Interpretive Summary: Recently, several incidents of glyphosate failure on junglerice have been reported in the midsouthern U.S., specifically in Mississippi and Tennessee. Scientists from the Crop Production Systems Research Unit and Crop Genetics Research Unit of USDA-ARS, University of Tennessee, Kansas State University, Mississippi State University, and University of Illinois conducted research to confirm resistance to glyphosate, measure the magnitude of resistance, and to determine the mechanism(s) of resistance to glyphosate in junglerice populations from Mississippi (MSGR4) and Tennessee (TNGR). The resistance indices of MSGR4 biotype and TNGR population indicated they were 4- and 7-fold, respectively, resistant to glyphosate relative to the susceptible MSGS population. The absorption patterns of 14C-glyphosate in the TNGR and MSGS populations were similar. However, the MSGS population translocated 13% more 14C-glyphosate out of the treated leaf compared to the TNGR population. EPSPS gene sequence analyses of TNGR junglerice indicated no evidence of any point mutations, but several resistant biotypes including MSGR4 possessed a single nucleotide substitution of T for C at codon 106 position resulting in a proline to serine substitution.

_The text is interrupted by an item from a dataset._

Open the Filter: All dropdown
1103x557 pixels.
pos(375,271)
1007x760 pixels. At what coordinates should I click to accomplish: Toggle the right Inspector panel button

Results from qPCR analyses suggested that there was no amplification of the EPSPS gene in the resistant populations and biotypes. Thus, the mechanism of resistance in the MSGR population is, in part, due to a target site mutation at the 106 loci of EPSPS gene, while reduced translocation of glyphosate was found to confer glyphosate resistance in the TNGR population. The above results indicate the necessity of developing junglerice management strategies that include chemical, cultural, and mechanical tools.

Technical Abstract: Recently, several incidents of glyphosate failure on junglerice have been reported in the midsouthern U.S., specifically in Mississippi and Tennessee. Research was conducted to confirm resistance to glyphosate, measure the magnitude of resistance, and to determine the mechanism(s) of resistance to glyphosate in junglerice populations from Mississippi and Tennessee. ED50 (dose required to reduce plant growth by 50%) values for a resistant MSGR4 biotype, a resistant TNGR population, and a known susceptible MSGS population were 0.8, 1.62, and 0.23 kg ae ha-1 of glyphosate, respectively. The resistance index calculated from the above ED50 values indicated that the MSGR4 biotype and TNGR population were 4- and 7-fold, respectively, resistant to glyphosate relative to the MSGS population. The absorption patterns of 14C-glyphosate in the TNGR and MSGS populations were similar. However, the MSGS population translocated 13% more 14C-glyphosate out of the treated leaf compared to the TNGR population at 48 h after treatment. EPSPS gene sequence analyses of TNGR junglerice indicated no evidence of any point mutations, but several resistant biotypes including MSGR4 possessed a single nucleotide substitution of T for C at codon 106 position resulting in a proline to serine substitution (CCA to TCA). Results from qPCR analyses suggested that there was no amplification of the EPSPS gene in the resistant populations and biotypes. Thus, the mechanism of resistance in the MSGR population (and associated biotypes) is, in part, due to a target site mutation at the 106 loci of EPSPS gene, while reduced translocation of glyphosate was found to confer glyphosate resistance in the TNGR population.